**EXERCISE OBJECTIVE**
Repeat the records exactly. Every line must match.

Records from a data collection
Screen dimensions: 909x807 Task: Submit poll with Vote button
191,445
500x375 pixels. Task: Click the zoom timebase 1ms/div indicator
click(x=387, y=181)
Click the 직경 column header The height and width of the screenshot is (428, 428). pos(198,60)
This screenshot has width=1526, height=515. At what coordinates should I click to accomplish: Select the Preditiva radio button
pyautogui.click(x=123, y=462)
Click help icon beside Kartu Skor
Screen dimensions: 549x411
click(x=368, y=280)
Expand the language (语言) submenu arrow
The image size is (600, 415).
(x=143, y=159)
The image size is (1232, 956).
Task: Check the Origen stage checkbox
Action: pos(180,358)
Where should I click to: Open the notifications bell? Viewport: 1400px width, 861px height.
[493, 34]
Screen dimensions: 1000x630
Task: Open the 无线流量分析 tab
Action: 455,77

**YOUR RESPONSE**
Screen dimensions: 909x807 Task: Submit poll with Vote button
191,445
500x375 pixels. Task: Click the zoom timebase 1ms/div indicator
click(x=387, y=181)
Click the 직경 column header The height and width of the screenshot is (428, 428). pos(198,60)
This screenshot has width=1526, height=515. At what coordinates should I click to accomplish: Select the Preditiva radio button
pyautogui.click(x=123, y=462)
Click help icon beside Kartu Skor
Screen dimensions: 549x411
click(x=368, y=280)
Expand the language (语言) submenu arrow
The image size is (600, 415).
(x=143, y=159)
The image size is (1232, 956).
Task: Check the Origen stage checkbox
Action: pos(180,358)
Where should I click to: Open the notifications bell? Viewport: 1400px width, 861px height.
[493, 34]
Screen dimensions: 1000x630
Task: Open the 无线流量分析 tab
Action: 455,77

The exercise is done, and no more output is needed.